5. De quoi est-il possible de rire ?
En conclusion, je crois qu’il faut se poser la question : de quoi peut-on rire ? La critique de la violence banalisée par les cartoons avec Itchy et Scratchy devant lesquels rient les petits Simpson ne doit pas occulter le rire des téléspectateurs devant un père qui étrangle son garçon. Devant un couple dont le mariage ne repose que sur l’exploitation de Marge et l’excuse des erreurs inlassablement répétées d’Homer, peut-on rire ? Peut-on rire devant le modèle d’un mariage hétérosexuel typique exagéré mais réaliste, dont la seule entente n’est presque basée que sur le sexe comme réconciliation, sans que les partenaires n’aient rien en commun ? Dans le film des Simpson (2007), le couple est remis en question après qu’ Homer ait presque causé la fin du monde, mais une fois de plus la finalité est la même : le mâle regagne sa femelle et l’emporte sur sa moto en trophée, sans que celle-ci n’ait le droit à réellement terminer cette relation toxique.
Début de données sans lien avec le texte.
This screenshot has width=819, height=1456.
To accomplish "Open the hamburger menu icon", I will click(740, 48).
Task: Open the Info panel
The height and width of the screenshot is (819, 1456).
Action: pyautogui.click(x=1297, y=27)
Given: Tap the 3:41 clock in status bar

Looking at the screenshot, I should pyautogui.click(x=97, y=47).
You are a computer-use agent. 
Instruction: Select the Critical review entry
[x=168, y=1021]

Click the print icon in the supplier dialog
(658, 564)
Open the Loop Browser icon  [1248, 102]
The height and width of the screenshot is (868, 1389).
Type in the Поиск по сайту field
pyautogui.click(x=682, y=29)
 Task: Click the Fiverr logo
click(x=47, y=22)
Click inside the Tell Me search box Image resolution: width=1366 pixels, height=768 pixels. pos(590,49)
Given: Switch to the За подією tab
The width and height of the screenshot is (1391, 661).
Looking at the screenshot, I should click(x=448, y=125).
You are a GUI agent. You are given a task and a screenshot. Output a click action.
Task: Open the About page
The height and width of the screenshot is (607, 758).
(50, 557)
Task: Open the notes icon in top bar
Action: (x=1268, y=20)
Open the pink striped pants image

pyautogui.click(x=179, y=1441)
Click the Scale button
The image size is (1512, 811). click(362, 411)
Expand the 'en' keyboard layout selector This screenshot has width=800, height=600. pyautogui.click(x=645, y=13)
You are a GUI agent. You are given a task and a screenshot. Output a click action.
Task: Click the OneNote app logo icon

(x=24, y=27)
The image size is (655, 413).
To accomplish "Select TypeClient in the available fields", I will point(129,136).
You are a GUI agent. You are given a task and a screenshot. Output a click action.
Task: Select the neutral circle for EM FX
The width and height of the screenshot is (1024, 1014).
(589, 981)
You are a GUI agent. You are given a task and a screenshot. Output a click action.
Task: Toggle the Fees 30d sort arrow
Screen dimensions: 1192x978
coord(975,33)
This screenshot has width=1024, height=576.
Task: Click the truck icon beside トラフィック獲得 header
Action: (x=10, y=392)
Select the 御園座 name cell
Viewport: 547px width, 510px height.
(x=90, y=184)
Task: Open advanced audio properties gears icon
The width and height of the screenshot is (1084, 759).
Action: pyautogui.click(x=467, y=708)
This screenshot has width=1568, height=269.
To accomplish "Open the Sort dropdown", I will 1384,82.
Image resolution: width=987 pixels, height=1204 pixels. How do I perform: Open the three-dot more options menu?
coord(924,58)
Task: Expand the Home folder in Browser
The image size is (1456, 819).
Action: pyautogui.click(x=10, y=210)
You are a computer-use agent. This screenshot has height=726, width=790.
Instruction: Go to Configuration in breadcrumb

Marge est présentée comme un droit, une récompense directe à un effort d’Homer. Malgré des changements drastiques de la série, un divorce semble impensable, le scandale des spectateurs et spectatrices face à la rumeur de divorce de la saison 27 en est une autre preuve. «Je n’ai jamais dit qu’Homer et Marge allaient divorcer. Je n’ai jamais utilisé ce mot. […] Les personnages de dessins animés peuvent tomber d’une falaise ou se faire exploser la tête mais, ne peuvent pas divorcer», a plaisanté le scénariste et producteur. Peut-on enfin rire devant le modèle d’une femme au foyer exploitée dont ce mariage constitue en fait une prison et dont les grands rêves d’autonomie volent en éclats au point qu’elle n’espère même plus ? Peut-on vraiment rire devant une jeune fille qui craint de ressembler à sa mère parce que celle-ci est prisonnière de son mariage ? Peut-on rire devant l’irresponsabilité du père et de son unique garçon ? Dans ce même film, Bart questionne lui aussi sa relation avec son père, et découvre en la figure de Ned Flanders, une figure paternelle positive. Il est même étonné de ne pas recevoir de coups auprès de lui. Mais là encore, Bart juge ce père trop ennuyeux et lui préfère son bon vieux père abusif mais drôle. Quelle est la morale des histoires dans les Simpson ?
Dans une série satirique où les filles et les femmes sont déjà en grande infériorité numérique, leurs représentations ne sont pas glorieuses, ni subversives. Les personnages n’évoluent pas, et terminent au générique « unis » sur leur canapé.